Thursday, August 02, 2012

 

Two puzzles

Puzzle 1, why does Mr. Googlemail think I need to know about a ladies detective agency? How does he know that BH has read books about such an outfit in the past, the Botswanan one invented by a Scotsman? What does he know that I don't know? But I pass on the tip: 'Female Private Detective - traceinvestigationservices.co.uk - Genuine female agency - call now in confidence. Tel 020 3137 8003'.

Puzzle 2, how does the government think it is going to invent unpaid but meaningful employment for 1,000,000 sulky youngsters? A scheme floated in one or other paper the other day. Once upon a time, shortly after the second war when we had plenty of seasoned NCOs to manage things, we had national service, a splendid sink for unemployed bog-standards. A sink which served well until the economy picked up and we had real work for them. An economy which picked up and ran for years and years, a running which meant that I could walk out of school into paid employment (pay which included a cardboard record of national insurance contributions and a similar piece of cardboard to which holiday stamps were affixed) without much planning or aforethought at all. I could wander around the country picking up paid employment more or less when and where I felt like it.

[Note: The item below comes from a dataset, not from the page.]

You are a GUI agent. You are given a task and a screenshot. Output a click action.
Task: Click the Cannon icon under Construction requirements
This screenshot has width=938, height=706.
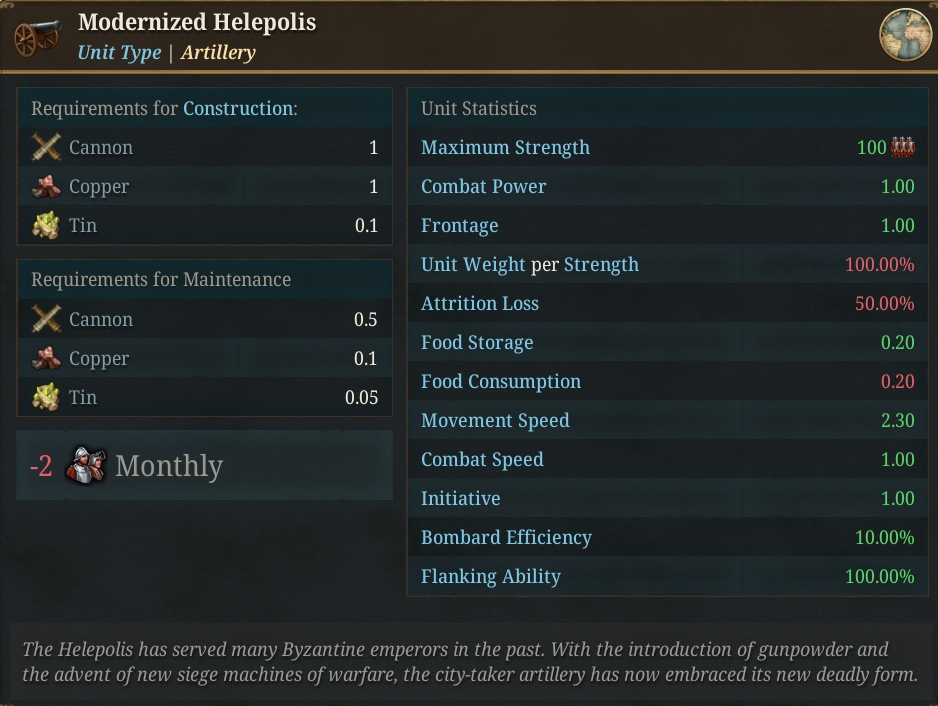pos(46,147)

But this does not run any more. We don't have the NCOs and we don't have the paid employment. But, the politicians say to themselves, there is plenty of work out there. There is litter to be picked, there are people with special needs who need to be helped, there are old people who need to be helped. There are companies which could cope with some helpers to sweep their yards whom they don't have to pay. Its just that there is no money to pay for the picking, the helping or the sweeping. No-one wants to pay the tax with which to make up the pay. So how does one organise 20 unpaid litter pickers? The simple option, that favoured in a slightly different context across the pond, would be to put them in orange pyjamas and chain them together into a chain gang. Provide chair and shotgun for a minder and off we go litter picking down Longmead Road. Up front costs fairly modest and just a minder to pay minimum wages plus 33%.

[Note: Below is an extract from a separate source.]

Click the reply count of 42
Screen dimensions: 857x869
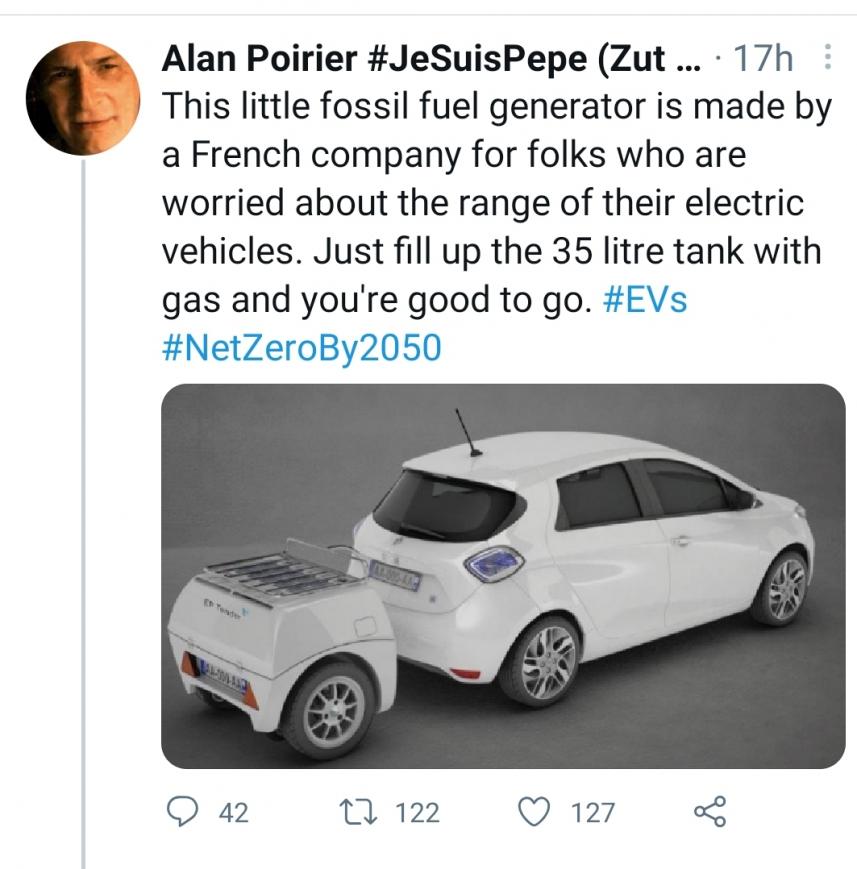coord(232,813)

Oh no you don't says the Guardian. That is not showing enough respect for their human dignity and human rights. No pyjamas, no chains and no shotguns. Years ago when the country was still credit worthy and human rights had not been invented, the answer would then have been that we just ramp up a whole lot of low-tech high-labour infrastructure projects. Building roads across the wilds of the north country. Growing potatoes on virgin lands in the western isles. But the country is not credit worthy any more and can't borrow the funds needs to fund such projects. At which point I am puzzled. What on earth does one do instead that does not wind up costing more than the benefit? Even, perhaps, doing some good?